PETALING JAYA, April 17 — Malaysia is likely being targeted in online espionage operations due to interest in the country’s growing economic and political importance, cybersecurity firm Kaspersky’s principal security researcher Vicente Diaz said.
When asked at a media briefing today to explain why there were more reports of alleged operations in Asean, Diaz said a country’s exposure to online spying risks is not usually tied to how technologically advanced it is.
“It’s more about the economy,” he told reporters at the briefing on cybersecurity in Malaysia.
“But in countries like Malaysia, I think that it’s because Malaysia is becoming a more interesting country in terms of geopolitics, economy, the companies are becoming more successful.
“So this is why some of these targeted attacks are focusing in this country,” he said.
Diaz named two examples of cybercriminal groups — Naikon and Hellsing — that target countries within Southeast Asia with malicious software or malware aimed at stealing data.
In the immediate aftermath of Malaysia Airlines’ Flight MH370’s disappearance, Naikon gained notoriety when it sent out emails purporting to contain details related to the aviation tragedy to government officers and investigators — including those from Malaysia, Vietnam and Indonesia.
Hellsing has been found to target government and diplomatic organisations in Malaysia, Indonesia, the Philippines and Indonesia, as well as foreign diplomatic organisations in the US.

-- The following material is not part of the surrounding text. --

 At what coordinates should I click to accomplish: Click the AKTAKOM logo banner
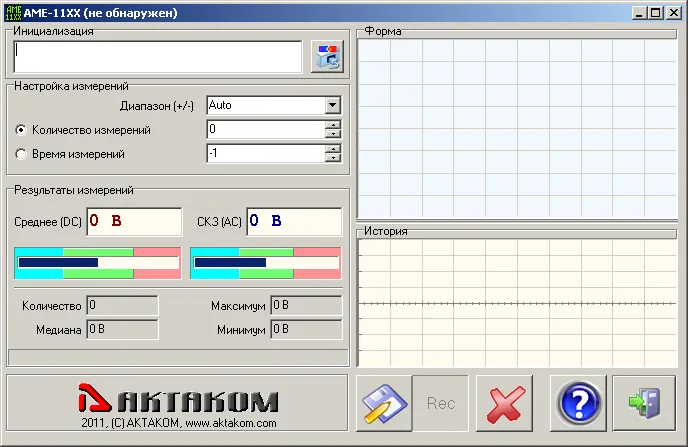(x=178, y=403)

Diaz said those who fund such costly and complex online espionage campaigns are likely governments of other countries, citing several factors such as the need for highly skilled experts to produce the malware, identify specific victims and the knowledge to use the stolen data.
“So it’s a complex approach. Who do you think could be behind such an operation, who do you think has the capabilities to access all this information, to prepare all this infrastructure, to put in the money? Who do you think is interested in this information that they are getting from big companies, government, ministries, research facilities?

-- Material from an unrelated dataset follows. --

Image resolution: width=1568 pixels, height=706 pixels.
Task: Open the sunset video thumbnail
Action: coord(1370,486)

“Usually, many of these attacks are state-sponsored, meaning some state has some interest in preparing such attacks and getting this information from the target. That is why geopolitics comes into play, because it’s not randomly doing these kinds of attacks, there is someone behind, there is some reason,” he said.
A decade ago, the language found within the malware’s code would be a tell-tale sign of the attackers’ origin, with the use of Mandarin words linking them to China, for example, Diaz said.
But such information is no longer reliable and can be “faked very easily”, with many online spies masking their origin and shifting the blame to China by using Mandarin words, he said.
“What we find more revealing about the attack is what are they targeting and what kind of information they are trying to get,” he said, as he noted the geopolitical flavour that online attacks were taking on.
But probes into online spying campaigns aimed at stealing data are notoriously difficult, Diaz said, explaining that many attackers quickly wipe out all traces of their activities once investigations start.
The damage inflicted on Malaysia by online espionage activities depends on the nature and sensitivity of the information stolen, he added.
When online espionage campaigns are identified, Diaz said cybersecurity firms like Kaspersky would contact law enforcement agencies and national computer emergency response team (NCERT) in the relevant countries — CyberSecurity Malaysia in Malaysia’s case.
On Wednesday, CyberSecurity Malaysia told Malay Mail Online that it has no information on the alleged spying activities on Malaysia by purported China-backed hackers as reported by US cybersecurity firm FireEye Inc, also confirming that it would not carry out a probe as no complaints were received.
On April 12, FireEye Inc claimed in its report that the state-sponsored hackers dubbed “APT30” have been targeting governments, companies and journalists across Southeast Asia — including Malaysia — for over a decade to gather intelligence on regional political, economic and military issues.